The Los Angeles Lakers picked up a big 119-115 comeback win over the Philadelphia 76ers on Thursday night at Crypto.com Arena, improving to 31-19 on the season and sitting in the sixth spot in a packed Western Conference.
But the bigger story coming out of the game was not the final score or even the Luka Doncic hamstring scare that kept the star out of the second half.
It was the message head coach JJ Redick delivered about his newest player.
Just hours before tip-off, the Lakers completed their only move ahead of the February 5th trade deadline, sending Gabe Vincent and a 2032 second-round pick to the Atlanta Hawks in exchange for sharpshooter Luke Kennard.
And after the win, Redick laid out exactly how he plans to use his new addition.
"Excited about Luke," Redick said in his postgame press conference. "I've known him for about 12 years now, and I think he's one of the best shooters in the NBA. I'm going to highly encourage him to shoot more and not turn down shots."
Those words carry weight coming from Redick, who was one of the best shooters of his generation during his playing career and understands what a player like Kennard can bring to a team that desperately needs spacing.
The Lakers rank 21st in three-point shooting percentage this season at 34.9 percent and 23rd in three-pointers made per game with 11.8, numbers that are hard to believe for a team built around Luka Doncic and LeBron James.
Kennard is shooting a career-high 49.7 percent from beyond the arc this season on 3.2 attempts per game, which leads the entire NBA in three-point percentage.
He has led the league in that category in three separate seasons during his career and owns a 44.2 percent mark from deep over nine years, which ranks second all-time in NBA history and first among active players.
The issue has never been whether Kennard can shoot. It has been getting him to shoot enough.
On just 3.2 attempts per game from three, his volume has been modest, and Redick knows that needs to change if this trade is going to pay off for the Lakers down the stretch.
With Doncic drawing double teams on nearly every possession and James commanding attention in the paint, the looks for Kennard should come early and often.
The trade came on a night that also brought some concern for the Lakers.
Doncic, who is leading the NBA in scoring at 33.4 points per game while also adding 8.7 assists and 7.9 rebounds, left Thursday's game in the first half with left hamstring soreness and did not return.
Redick said after the game that Doncic would undergo imaging and that it was too early to say if the soreness would turn into a longer absence.
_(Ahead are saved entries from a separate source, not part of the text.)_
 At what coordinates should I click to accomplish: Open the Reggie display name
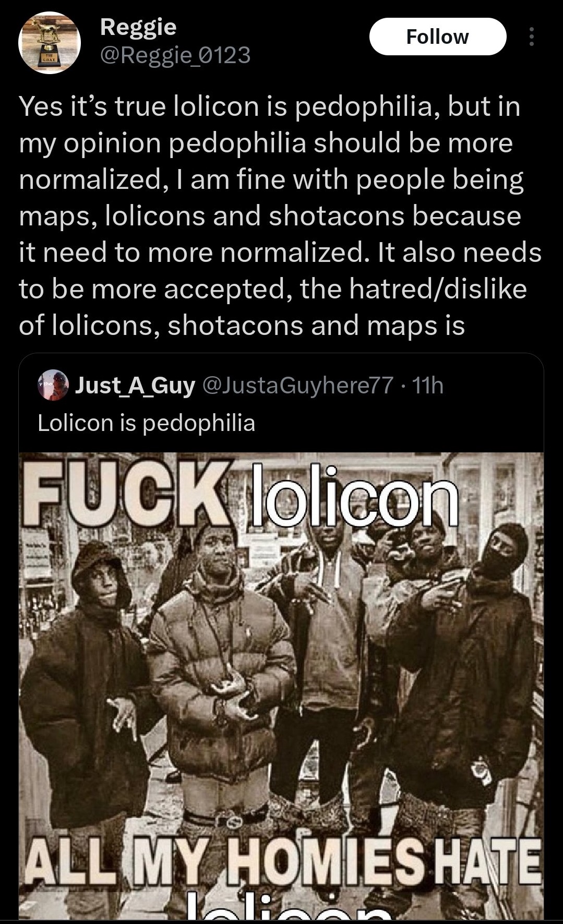point(138,26)
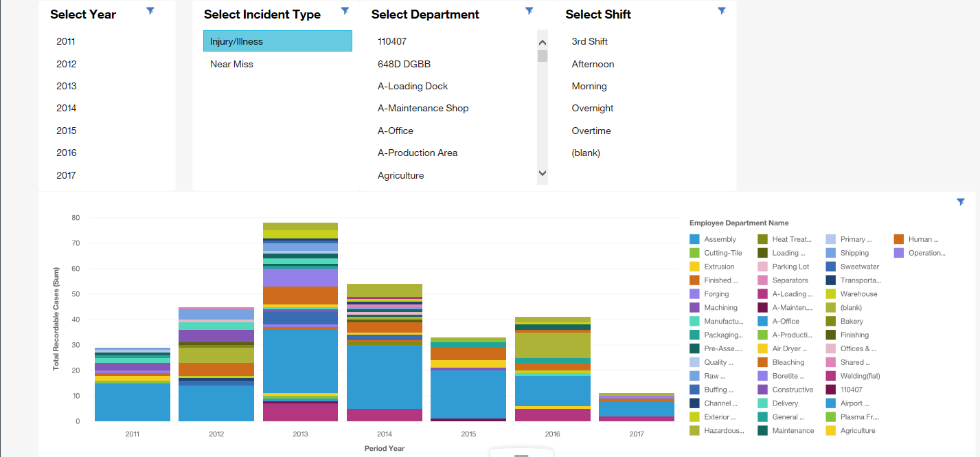Click the Assembly legend color marker

695,238
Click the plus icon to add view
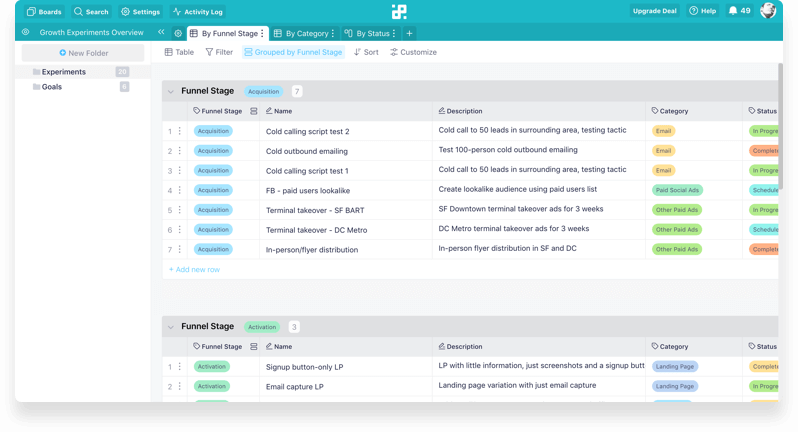Screen dimensions: 798x432 click(x=409, y=33)
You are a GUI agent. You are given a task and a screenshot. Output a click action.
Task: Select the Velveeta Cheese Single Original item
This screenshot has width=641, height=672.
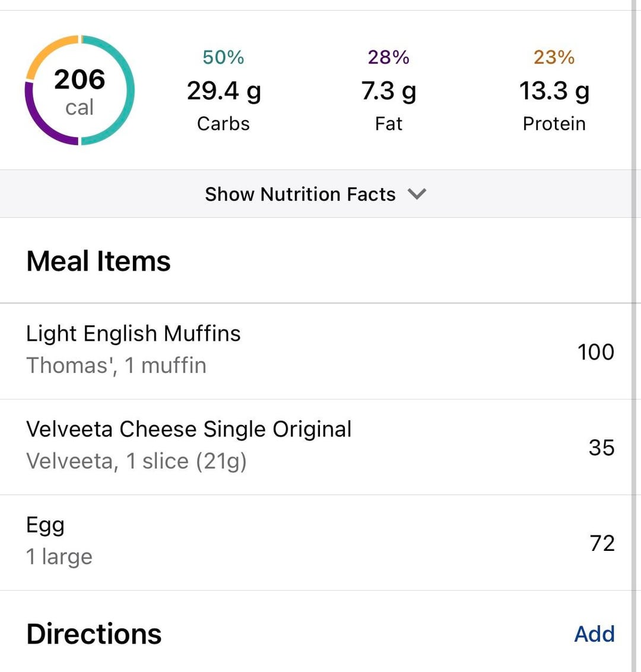coord(189,429)
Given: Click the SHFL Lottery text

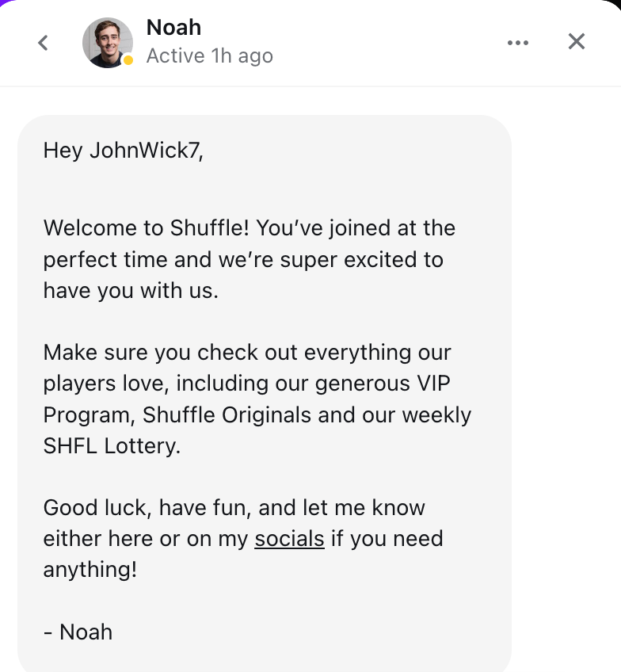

If Doncic does miss time, Kennard's shooting becomes even more important for a team that already struggles from deep.
Austin Reaves stepped up in a huge way on Thursday, scoring 35 points in just 25 minutes in his second game back from a calf injury, but the Lakers cannot rely on one player to carry the load without their top scorer in the lineup.
Kennard is not the big splash that some fans were hoping for at the deadline, but he fills a very real hole on this roster.
The Lakers made it through the deadline quietly with an eye on the bigger picture, preserving cap space for the summer while adding a player who can help right now.
And with Redick in his corner telling him to let it fly, Kennard could end up being the piece that takes this offense to another level heading into the second half of the season.